The review of the money tree we grew in 2017 in China tech

We are at the end of 2017, and it is a natural ritual to look back the money trees we have planted so far and wonder whether they will continue to grow in 2018. After all, it is never easy trying to grow money by money. So let us just count down the three biggest crazy money trees in China tech scene in 2017.

 

  • The “Sharing Economy” stampede

 

Since the meteoric rise of bike sharing in China, 2017 has been one heck of a year of messy procreation of “sharing economy” experimented with diverse concepts, from apparel, battery, umbrella, basketball even to sex doll.

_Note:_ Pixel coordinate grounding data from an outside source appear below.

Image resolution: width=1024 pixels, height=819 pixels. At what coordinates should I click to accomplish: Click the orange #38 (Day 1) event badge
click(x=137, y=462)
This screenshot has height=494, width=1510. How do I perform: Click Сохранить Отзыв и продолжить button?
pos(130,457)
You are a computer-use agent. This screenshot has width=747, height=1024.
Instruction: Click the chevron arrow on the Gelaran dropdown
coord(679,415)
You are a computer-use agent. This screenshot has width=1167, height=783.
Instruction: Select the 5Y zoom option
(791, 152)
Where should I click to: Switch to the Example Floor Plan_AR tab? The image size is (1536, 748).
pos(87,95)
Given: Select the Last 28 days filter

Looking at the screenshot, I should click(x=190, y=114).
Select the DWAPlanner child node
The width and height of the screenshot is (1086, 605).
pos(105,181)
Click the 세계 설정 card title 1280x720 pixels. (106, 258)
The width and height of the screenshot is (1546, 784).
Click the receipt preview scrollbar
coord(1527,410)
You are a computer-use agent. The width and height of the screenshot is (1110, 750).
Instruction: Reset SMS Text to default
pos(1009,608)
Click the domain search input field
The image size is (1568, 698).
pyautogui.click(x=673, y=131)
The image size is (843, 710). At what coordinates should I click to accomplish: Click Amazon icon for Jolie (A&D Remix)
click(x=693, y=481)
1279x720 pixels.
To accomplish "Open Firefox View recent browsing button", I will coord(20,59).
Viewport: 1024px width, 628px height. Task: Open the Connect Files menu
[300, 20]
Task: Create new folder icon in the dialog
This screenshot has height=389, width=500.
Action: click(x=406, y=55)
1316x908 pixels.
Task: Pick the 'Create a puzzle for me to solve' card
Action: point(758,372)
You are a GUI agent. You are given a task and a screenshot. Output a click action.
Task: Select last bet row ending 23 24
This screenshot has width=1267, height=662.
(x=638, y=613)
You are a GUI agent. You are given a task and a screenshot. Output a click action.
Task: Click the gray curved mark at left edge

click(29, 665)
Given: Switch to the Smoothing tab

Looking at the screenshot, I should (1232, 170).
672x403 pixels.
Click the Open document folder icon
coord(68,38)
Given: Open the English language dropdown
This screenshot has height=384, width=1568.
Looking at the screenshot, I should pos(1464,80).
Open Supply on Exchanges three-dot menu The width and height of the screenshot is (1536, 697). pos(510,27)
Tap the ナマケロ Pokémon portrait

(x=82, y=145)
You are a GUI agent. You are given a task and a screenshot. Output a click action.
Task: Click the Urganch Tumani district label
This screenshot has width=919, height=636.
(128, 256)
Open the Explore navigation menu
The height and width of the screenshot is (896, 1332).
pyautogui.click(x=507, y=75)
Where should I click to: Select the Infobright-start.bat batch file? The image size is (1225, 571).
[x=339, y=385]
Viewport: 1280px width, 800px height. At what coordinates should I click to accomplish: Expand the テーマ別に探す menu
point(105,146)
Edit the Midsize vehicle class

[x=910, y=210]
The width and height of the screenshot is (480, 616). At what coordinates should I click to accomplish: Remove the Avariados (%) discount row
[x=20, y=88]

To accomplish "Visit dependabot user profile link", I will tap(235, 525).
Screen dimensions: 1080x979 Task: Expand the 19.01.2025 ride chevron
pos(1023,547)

It is estimated that at the pinnacle of this trend, there should be over 3,000 sharing-related projects going on in the market and at least RMB20 billion (USD3 billion) has been devoted to the sector. Nevertheless, the sharing economy came more like a summer storm, and by the end of this year, the hype is pretty much over. Except for the survival of few big players in bike sharing, the local media started to be more interested in talking about the startup death toll or autopsy. So it looks like tons of cash might have already burned into ash and it is unlikely to blossom in the coming new year.

 

  • The Unmanned “New Retail”

 

Ever since Alibaba coined the term “New Retail”, it has become the new and daring bitch in the tech business in the second half of 2017 in China. The investment fad, in fact, suddenly reached its spike in September; attracting over RMB2 billion flowing into it within the next 3 months. Though “New Retail” is the most fashionable catch phrase for many people to throw around these days, few actually know how to give a precise definition. For the majority of investors, its core seems to surround the idea of “Unmanned”. Yes, either “unmanned convenience store”, or “unmanned shelves”. It is said we have already over 50 key startup players in the “unmanned” arena, backed by the capitals from prestigious VCs and the local internet giants. Such hotheadedness will carry into 2018. Most of these startup investments are at the very early stage, either Pre-A or A-round, so we should see more bitter and intensified competition ahead and possibly a reshuffle of the whole landscape in 2018.

 

  • The pricey AI fantasy

 

Well if the whole tech world is worshiping its newfound passion for AI. So does China kotow. 2017 has also been a remarkable year to witness the splurge after splurge in AI investment in China, which is said to receive more than RMB 25 billion this year. The fundraising of China AI startups continuously broke the historical record. China AI is especially leading the wave in facial recognition and computer vision, just by looking at the money value has been lavished on this vertical. For instance,

 

-Face++, raised USD460 million C+ round in October

-Sensetime, USD 410 million in series B

-Cloudwalk.cn, a Guangzhou based startup is also in the B round and has received total USD380 million, and 80% of that money are directly from the wallet of Guangzhou municipal government.

 

Though some critics questioned the overvaluation of the AI unicorns in China, really nothing can do about it. According to Goldman Sachs, by 2030, China intends to become a global center for AI innovation, at which time its AI industries will reach a total output value of USD 147.8 billion. Under such optimistic expectation, the valuation will not come down any time sooner. AI in China is becoming a big-ticket investment, so if you do not have enough money, better to leave the game table. For sure this AI fantasy will keep blasting itself into much higher orbit in 2018.